| What you have to do |
What is wanted is an exact copy of all the entries.

| Records supplied |
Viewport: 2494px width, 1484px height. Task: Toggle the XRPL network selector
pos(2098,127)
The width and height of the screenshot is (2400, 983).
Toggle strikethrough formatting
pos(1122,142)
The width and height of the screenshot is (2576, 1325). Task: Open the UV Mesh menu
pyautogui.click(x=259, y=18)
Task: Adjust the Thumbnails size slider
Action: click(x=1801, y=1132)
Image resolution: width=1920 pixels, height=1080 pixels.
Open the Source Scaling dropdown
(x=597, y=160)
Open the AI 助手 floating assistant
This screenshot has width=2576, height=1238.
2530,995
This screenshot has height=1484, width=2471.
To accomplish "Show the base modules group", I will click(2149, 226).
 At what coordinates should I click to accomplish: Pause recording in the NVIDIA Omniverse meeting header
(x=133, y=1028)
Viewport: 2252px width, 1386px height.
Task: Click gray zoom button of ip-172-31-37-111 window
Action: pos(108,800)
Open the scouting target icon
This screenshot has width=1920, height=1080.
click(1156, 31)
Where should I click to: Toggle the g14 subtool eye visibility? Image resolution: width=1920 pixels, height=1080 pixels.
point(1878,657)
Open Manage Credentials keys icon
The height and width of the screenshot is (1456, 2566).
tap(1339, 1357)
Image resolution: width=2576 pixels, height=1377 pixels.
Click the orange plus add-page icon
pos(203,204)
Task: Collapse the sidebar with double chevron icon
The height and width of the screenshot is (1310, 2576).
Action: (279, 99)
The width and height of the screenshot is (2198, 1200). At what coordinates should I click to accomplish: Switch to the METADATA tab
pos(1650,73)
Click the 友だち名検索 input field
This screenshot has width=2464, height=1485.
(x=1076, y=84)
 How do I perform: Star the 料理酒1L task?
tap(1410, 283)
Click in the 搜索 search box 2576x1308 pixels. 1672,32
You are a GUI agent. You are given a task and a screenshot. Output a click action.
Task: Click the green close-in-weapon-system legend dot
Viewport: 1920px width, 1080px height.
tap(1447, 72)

| Answer area |
Viewport: 2494px width, 1484px height. Task: Toggle the XRPL network selector
pos(2098,127)
The width and height of the screenshot is (2400, 983).
Toggle strikethrough formatting
pos(1122,142)
The width and height of the screenshot is (2576, 1325). Task: Open the UV Mesh menu
pyautogui.click(x=259, y=18)
Task: Adjust the Thumbnails size slider
Action: click(x=1801, y=1132)
Image resolution: width=1920 pixels, height=1080 pixels.
Open the Source Scaling dropdown
(x=597, y=160)
Open the AI 助手 floating assistant
This screenshot has width=2576, height=1238.
2530,995
This screenshot has height=1484, width=2471.
To accomplish "Show the base modules group", I will click(2149, 226).
 At what coordinates should I click to accomplish: Pause recording in the NVIDIA Omniverse meeting header
(x=133, y=1028)
Viewport: 2252px width, 1386px height.
Task: Click gray zoom button of ip-172-31-37-111 window
Action: pos(108,800)
Open the scouting target icon
This screenshot has width=1920, height=1080.
click(1156, 31)
Where should I click to: Toggle the g14 subtool eye visibility? Image resolution: width=1920 pixels, height=1080 pixels.
point(1878,657)
Open Manage Credentials keys icon
The height and width of the screenshot is (1456, 2566).
tap(1339, 1357)
Image resolution: width=2576 pixels, height=1377 pixels.
Click the orange plus add-page icon
pos(203,204)
Task: Collapse the sidebar with double chevron icon
The height and width of the screenshot is (1310, 2576).
Action: (279, 99)
The width and height of the screenshot is (2198, 1200). At what coordinates should I click to accomplish: Switch to the METADATA tab
pos(1650,73)
Click the 友だち名検索 input field
This screenshot has width=2464, height=1485.
(x=1076, y=84)
 How do I perform: Star the 料理酒1L task?
tap(1410, 283)
Click in the 搜索 search box 2576x1308 pixels. 1672,32
You are a GUI agent. You are given a task and a screenshot. Output a click action.
Task: Click the green close-in-weapon-system legend dot
Viewport: 1920px width, 1080px height.
tap(1447, 72)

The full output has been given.